Description of the task:
Convert the records in the stretch from the line containing "Task: Delete the" through the line containing "pyautogui.click(x=245, y=104)" into a two-column CSV with the headers instruction and action. Give one row per record, put each field in double quotes, and replace line breaks with spaces.

[Some records]
**********
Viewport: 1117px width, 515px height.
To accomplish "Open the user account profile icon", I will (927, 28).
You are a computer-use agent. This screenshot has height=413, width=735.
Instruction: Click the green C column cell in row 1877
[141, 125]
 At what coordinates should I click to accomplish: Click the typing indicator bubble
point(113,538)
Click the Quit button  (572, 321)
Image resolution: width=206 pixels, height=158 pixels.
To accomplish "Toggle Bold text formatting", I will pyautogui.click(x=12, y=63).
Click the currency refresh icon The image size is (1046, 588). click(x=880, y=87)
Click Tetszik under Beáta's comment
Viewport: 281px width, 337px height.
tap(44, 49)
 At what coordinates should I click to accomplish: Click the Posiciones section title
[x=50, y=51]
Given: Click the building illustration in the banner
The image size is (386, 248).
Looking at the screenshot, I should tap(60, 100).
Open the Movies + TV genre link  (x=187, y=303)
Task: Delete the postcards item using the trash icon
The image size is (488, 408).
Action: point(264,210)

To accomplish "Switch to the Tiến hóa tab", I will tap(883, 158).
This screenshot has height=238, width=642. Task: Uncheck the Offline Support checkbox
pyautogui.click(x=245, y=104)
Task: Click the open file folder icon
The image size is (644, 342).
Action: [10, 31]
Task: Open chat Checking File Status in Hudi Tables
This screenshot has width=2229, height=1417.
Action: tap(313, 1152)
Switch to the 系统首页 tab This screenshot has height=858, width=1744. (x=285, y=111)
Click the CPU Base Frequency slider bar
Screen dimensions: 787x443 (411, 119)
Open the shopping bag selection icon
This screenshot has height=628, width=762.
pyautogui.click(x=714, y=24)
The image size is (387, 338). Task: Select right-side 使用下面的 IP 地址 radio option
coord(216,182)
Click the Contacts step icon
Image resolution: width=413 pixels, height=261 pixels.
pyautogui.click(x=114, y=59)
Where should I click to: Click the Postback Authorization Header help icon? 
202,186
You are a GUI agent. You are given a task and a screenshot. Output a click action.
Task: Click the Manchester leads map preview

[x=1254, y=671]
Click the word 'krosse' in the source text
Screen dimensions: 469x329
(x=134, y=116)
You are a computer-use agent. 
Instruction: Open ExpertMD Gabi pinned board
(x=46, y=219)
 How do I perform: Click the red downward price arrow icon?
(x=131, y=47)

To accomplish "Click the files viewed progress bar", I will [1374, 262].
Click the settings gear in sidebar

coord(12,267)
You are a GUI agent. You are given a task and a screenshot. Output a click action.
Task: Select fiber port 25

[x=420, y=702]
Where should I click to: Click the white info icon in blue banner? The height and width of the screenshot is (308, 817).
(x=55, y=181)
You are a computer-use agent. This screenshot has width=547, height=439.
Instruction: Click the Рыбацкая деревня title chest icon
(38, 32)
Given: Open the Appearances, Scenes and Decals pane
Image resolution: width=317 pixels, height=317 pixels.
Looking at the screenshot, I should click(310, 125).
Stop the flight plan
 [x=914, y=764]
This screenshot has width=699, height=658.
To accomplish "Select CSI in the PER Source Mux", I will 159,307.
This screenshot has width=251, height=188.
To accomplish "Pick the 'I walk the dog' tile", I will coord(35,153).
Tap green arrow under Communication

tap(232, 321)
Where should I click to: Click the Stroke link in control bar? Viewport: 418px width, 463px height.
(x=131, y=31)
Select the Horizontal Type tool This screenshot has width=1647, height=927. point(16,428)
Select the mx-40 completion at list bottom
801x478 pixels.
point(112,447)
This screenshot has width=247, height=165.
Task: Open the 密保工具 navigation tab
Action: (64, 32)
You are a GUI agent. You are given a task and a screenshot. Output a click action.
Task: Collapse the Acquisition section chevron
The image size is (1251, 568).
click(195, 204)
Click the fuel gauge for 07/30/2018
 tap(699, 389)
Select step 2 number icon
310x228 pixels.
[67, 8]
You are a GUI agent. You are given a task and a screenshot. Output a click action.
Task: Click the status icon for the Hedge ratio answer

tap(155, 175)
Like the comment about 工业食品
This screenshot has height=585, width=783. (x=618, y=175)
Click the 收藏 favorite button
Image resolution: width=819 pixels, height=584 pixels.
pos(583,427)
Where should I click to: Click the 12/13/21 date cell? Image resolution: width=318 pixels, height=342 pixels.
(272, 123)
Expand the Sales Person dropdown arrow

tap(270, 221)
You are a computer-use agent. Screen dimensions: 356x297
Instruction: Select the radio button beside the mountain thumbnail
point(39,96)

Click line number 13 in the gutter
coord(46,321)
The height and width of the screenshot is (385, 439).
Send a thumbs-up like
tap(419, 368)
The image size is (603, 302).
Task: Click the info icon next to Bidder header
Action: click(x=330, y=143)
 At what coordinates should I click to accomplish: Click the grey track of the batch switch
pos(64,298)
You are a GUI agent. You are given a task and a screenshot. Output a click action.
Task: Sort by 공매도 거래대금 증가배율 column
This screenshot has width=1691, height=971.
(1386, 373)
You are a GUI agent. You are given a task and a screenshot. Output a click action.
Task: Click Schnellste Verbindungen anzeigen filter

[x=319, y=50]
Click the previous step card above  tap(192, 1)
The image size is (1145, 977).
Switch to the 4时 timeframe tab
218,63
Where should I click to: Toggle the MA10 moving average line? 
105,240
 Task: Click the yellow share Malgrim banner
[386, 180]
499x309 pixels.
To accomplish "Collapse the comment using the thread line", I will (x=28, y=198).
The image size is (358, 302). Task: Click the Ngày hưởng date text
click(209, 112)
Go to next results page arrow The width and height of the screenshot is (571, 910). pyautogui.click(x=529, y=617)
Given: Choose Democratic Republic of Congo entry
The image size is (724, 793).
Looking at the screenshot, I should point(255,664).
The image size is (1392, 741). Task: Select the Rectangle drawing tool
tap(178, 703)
**********
Expected output:
instruction,action
"Task: Delete the postcards item using the trash icon The image size is (488, 408).","Action: point(264,210)"
"To accomplish ""Switch to the Tiến hóa tab"",","I will tap(883, 158)."
"This screenshot has height=238, width=642. Task: Uncheck the Offline Support checkbox","pyautogui.click(x=245, y=104)"